Opening Reception: Saturday, November 15, 3–5 pm
An nochipa tlaltikpak:
san achika ya nikan.
Tel ka chalchiuitl no xamani,
no teokuitloatl in tlapani,
No ketsali posteki.
An nochipa tlaltikpak:
san achika ye nikan.
—Netzahualcoyotl
Everything is in a process of transformation: flowing, moving, changing, and falling apart. In 4 Meters, Beatriz Cortez regards the sinking of the Palacio de Bellas Artes in Mexico City as a metaphor for impermanence. The surrounding Lake Texcoco aids this transformation, resisting the cultural occupation of the Palacio—the ultimate symbol of modernity—and measuring time by the increasing depth of the spoils of colonialism it drowns.

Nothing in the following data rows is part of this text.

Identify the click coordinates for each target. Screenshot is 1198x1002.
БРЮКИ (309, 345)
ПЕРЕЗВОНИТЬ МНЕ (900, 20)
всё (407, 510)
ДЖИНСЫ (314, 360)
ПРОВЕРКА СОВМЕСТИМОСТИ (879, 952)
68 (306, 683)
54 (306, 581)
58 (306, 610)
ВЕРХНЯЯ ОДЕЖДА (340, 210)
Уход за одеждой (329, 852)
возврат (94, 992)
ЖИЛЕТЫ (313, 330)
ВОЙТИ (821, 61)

Like a cenote, the lake swallows offerings, enabling the survival of the Indigenous cultures and spirituality of the ancient urban center that once occupied this site. Evoking the words of the poet ruler of Texcoco, Netzahualcoyotl, Cortez reminds us that everything crumbles: “Not forever on Earth: only fleetingly here. Even if made of jade it breaks, even if made of precious metal it cracks, even if made of quetzal feathers it tears. Not forever on Earth: only fleetingly here.”
Beatriz Cortez (b. 1970, San Salvador; lives and works in Los Angeles and Davis) received an MFA from California Institute of the Arts (2015) and a PhD in Latin American Literature from Arizona State University (1999). Cortez is faculty at University of California, Davis. Selected solo and two-person exhibitions have been held at Americas Society, New York (2025); Storm King Art Center, New Windsor (2023); Williams College Museum of Art, Williamstown (2023); Pitzer College Art Galleries, Claremont (2022); Institute of Contemporary Art, San Diego (2021). Selected group exhibitions have been held at Los Angeles County Museum of Art (2025); Boston Public Art Triennial (2025); Kemper Museum of Art, St. Louis (2025); Montalvo Arts Center, Saratoga (2024); 60th Venice Biennale (2024); Tufts University Art Galleries, Medford (2022); Michigan State University Broad Art Museum, East Lansing (2021); Museo de Arte Contemporáneo, Panama (2021); Wattis Institute for Contemporary Arts, San Francisco (2020). Cortez is a recipient of Latinx Arts Fellowship, Mellon Foundation (2023), New School Vera List Center Borderlands Fellowship (2022–24), and Artadia Los Angeles Award (2020). Cortez has participated in residencies at Ucross Foundation (2025); The Arctic Circle (2023); and Atelier Calder, Saché (2022).
Cortez’s work is in the collections of El Paso Museum of Art; Ford Foundation, New York; Getty Research Institute, Los Angeles; Institute of Contemporary Art, San Diego; Lawrence University, Appleton; Los Angeles County Museum of Art; Michigan State University Broad Art Museum, East Lansing; Mohn Art Collective: Hammer, LACMA, MOCA (MAC3); Museo Comunitario Kaqjay, Patzicía; and Museo de la Imagen y la Palabra, San Salvador.